When negotiations over the EU Pandemic Recovery Fund ended in July almost everyone in Greece agreed that our country was among the winners as Northern European States consented to issuing mutualised European debt with most of the revenues going to fund the South.

No one disputed the position that the total 70 billion euro package was a tool which for Greece would function as a new Marshall Plan.

It would not only help manage the recession triggered by the coronavirus pandemic but would also help lay the groundwork for the growth path that the country so sorely needs.

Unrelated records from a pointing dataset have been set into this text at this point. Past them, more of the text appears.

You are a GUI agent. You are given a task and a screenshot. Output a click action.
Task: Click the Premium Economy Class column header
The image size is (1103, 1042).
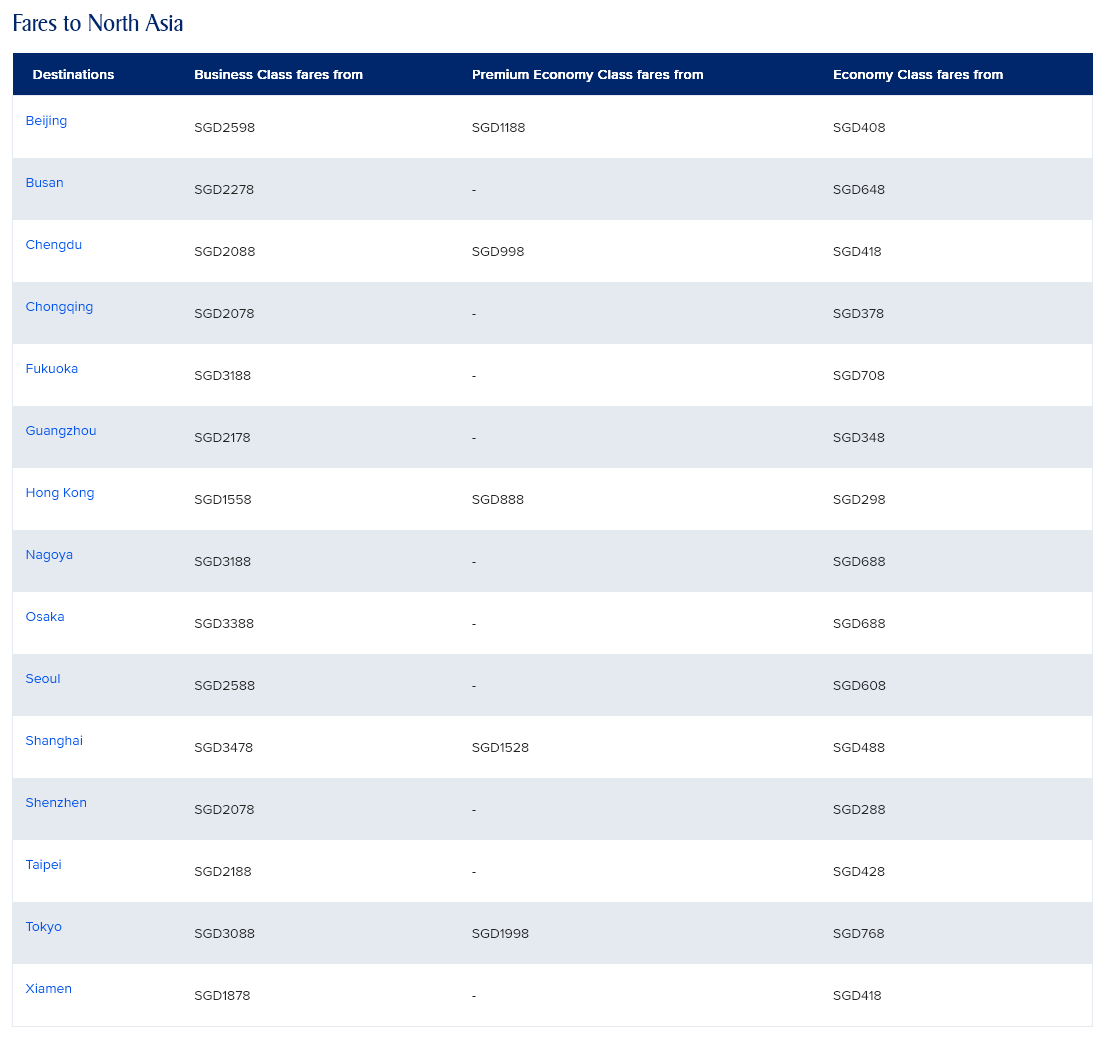[x=587, y=75]
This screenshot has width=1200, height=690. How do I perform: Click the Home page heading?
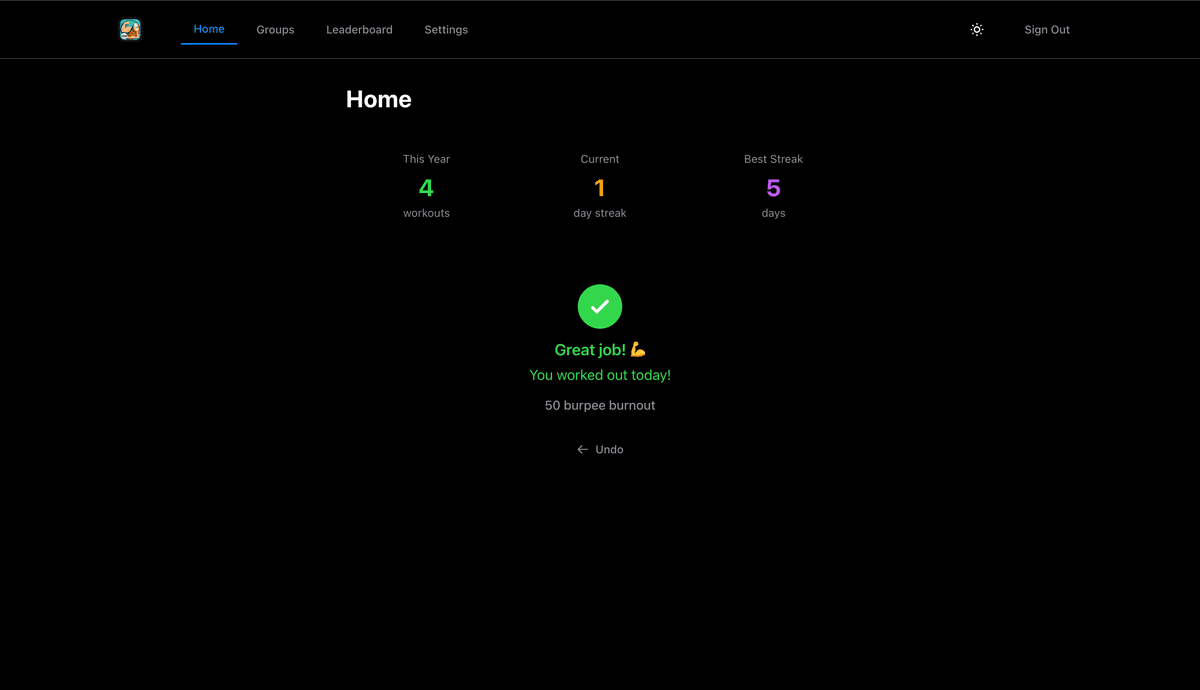(378, 99)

Quite a while before that EU summit, the PM told his ministers clearly that the government would not squander the money with the thoughtlessness of the nouveau riche.

As the time approaches for Greece to submit to the European Commission its recovery plan Kyriakos Mitsotakis’ admonition is once again timely.

Those directly and indirectly involved in this project must always keep at the back of their mind that they do not have the luxury of forgetting the clearly declared objective the EU Recovery Fund.

That is to a large extent because this is the last chance for the Greek economy.

The country has no alternative but to be prepared when it receives the funding.

The government has no choice but to spend the money prudently in order to resolve political and economic dysfunctions that have lingered for decades and thus restructure Greece’s economic model.

The responsibility exceeds the limits of a single government. It is historic.